ACTIVITY -
Among the records below, find the line that has "Click the green timeline bar"; from there, give the lines again exactly, and stop after the line that has "Open the File menu in Writer".

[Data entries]
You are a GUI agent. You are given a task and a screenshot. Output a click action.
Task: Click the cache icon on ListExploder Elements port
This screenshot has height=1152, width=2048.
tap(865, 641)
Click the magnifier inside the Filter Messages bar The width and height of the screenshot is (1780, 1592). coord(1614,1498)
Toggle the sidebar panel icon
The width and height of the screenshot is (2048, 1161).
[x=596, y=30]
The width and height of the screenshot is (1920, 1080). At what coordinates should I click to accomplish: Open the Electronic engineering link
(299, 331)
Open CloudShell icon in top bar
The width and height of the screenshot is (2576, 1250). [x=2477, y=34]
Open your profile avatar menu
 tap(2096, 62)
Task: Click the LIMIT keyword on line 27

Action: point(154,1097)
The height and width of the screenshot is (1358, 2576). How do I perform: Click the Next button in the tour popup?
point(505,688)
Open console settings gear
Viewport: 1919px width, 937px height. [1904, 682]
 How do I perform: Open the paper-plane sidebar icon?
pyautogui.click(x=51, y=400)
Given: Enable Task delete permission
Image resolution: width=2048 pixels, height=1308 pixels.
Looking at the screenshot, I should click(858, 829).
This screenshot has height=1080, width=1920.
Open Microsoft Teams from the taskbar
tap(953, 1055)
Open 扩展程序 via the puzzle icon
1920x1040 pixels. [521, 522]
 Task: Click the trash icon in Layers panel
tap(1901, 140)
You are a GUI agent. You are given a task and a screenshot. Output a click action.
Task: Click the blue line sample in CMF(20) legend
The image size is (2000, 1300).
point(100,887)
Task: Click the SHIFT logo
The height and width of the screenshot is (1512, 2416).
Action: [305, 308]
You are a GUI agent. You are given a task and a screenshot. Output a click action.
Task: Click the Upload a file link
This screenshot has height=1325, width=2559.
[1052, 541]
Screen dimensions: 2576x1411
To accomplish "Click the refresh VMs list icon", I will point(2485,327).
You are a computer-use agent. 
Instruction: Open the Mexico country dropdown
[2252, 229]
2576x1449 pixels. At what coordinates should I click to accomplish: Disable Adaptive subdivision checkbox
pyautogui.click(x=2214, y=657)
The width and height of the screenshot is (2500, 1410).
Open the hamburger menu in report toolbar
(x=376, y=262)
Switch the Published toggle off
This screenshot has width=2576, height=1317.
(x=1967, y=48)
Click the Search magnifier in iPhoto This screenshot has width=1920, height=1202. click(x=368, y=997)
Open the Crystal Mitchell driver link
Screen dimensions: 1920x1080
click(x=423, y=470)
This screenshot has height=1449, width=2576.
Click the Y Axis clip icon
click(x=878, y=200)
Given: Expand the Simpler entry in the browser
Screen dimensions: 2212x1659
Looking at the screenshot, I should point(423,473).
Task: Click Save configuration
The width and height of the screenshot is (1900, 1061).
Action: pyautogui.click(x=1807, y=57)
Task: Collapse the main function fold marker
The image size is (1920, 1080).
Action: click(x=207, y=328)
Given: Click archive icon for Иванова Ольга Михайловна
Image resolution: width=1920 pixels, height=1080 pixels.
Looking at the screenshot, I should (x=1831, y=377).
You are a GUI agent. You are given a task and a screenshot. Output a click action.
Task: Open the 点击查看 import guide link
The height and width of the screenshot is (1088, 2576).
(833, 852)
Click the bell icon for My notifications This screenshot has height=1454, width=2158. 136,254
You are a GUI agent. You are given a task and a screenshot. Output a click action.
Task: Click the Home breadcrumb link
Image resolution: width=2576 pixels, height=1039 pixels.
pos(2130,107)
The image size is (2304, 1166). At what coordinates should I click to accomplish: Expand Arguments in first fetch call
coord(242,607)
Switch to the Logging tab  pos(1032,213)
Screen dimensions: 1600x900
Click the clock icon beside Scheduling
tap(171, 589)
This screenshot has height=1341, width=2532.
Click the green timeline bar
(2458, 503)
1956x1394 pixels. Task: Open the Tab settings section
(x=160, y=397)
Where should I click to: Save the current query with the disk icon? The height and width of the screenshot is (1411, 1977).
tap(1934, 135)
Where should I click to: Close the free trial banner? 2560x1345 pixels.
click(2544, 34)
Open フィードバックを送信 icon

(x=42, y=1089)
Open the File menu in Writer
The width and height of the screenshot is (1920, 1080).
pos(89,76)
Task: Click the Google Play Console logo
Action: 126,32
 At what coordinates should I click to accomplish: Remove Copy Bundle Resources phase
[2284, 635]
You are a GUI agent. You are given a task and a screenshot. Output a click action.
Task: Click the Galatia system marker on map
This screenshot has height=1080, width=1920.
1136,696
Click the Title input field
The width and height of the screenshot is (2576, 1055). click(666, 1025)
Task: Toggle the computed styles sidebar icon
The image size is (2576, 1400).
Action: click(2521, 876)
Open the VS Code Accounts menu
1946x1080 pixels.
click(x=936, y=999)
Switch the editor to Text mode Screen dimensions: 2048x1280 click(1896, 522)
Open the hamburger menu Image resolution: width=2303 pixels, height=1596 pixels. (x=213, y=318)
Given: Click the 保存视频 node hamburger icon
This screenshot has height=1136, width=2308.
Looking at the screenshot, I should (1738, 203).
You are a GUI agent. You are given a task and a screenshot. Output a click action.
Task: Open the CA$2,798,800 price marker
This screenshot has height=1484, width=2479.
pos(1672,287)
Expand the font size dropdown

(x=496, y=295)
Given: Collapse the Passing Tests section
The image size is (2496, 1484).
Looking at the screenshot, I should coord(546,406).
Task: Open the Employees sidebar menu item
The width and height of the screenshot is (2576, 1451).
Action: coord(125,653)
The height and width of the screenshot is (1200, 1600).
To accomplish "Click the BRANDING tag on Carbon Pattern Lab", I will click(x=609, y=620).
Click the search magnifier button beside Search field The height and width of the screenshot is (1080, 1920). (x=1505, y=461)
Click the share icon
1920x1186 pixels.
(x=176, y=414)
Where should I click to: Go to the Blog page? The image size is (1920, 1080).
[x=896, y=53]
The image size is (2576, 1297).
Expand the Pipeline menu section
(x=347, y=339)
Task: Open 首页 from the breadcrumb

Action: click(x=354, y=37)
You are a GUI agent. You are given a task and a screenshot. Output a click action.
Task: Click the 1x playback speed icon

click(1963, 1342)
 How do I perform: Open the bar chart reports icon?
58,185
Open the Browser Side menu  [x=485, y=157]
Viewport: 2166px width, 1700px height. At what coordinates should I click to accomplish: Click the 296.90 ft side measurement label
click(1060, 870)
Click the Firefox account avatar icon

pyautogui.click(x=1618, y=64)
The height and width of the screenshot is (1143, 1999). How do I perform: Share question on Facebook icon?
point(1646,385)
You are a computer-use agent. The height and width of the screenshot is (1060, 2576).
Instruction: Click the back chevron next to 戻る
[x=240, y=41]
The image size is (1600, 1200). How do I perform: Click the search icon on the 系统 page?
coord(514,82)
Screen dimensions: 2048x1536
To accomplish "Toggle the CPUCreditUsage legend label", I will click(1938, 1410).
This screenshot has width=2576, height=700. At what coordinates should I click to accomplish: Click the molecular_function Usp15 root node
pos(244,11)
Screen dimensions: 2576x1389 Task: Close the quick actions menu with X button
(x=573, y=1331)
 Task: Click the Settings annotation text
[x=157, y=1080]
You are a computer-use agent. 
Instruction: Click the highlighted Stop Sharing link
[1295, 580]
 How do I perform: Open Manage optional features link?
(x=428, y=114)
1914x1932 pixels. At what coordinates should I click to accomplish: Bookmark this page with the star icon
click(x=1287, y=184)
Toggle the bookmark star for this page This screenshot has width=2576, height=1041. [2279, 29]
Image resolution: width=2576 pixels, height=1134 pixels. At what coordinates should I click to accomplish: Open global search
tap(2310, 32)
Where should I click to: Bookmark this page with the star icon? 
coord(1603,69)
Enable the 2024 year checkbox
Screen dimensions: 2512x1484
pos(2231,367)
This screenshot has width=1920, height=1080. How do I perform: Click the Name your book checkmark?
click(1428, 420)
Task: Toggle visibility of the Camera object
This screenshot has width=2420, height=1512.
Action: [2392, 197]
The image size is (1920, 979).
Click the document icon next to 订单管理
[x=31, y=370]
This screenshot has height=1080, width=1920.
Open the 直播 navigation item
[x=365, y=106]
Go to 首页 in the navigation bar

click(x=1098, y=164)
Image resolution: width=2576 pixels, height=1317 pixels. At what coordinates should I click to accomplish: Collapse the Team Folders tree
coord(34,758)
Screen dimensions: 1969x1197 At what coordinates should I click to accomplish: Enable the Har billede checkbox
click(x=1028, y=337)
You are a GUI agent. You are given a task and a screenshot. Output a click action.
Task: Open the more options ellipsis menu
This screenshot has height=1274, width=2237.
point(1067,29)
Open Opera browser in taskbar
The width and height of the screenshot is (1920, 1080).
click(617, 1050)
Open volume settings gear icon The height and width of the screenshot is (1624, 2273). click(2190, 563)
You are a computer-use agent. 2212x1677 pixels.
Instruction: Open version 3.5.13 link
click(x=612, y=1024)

RESPONSE TO THIS EXERCISE -
Click the green timeline bar
(2458, 503)
1956x1394 pixels. Task: Open the Tab settings section
(x=160, y=397)
Where should I click to: Save the current query with the disk icon? The height and width of the screenshot is (1411, 1977).
tap(1934, 135)
Where should I click to: Close the free trial banner? 2560x1345 pixels.
click(2544, 34)
Open フィードバックを送信 icon

(x=42, y=1089)
Open the File menu in Writer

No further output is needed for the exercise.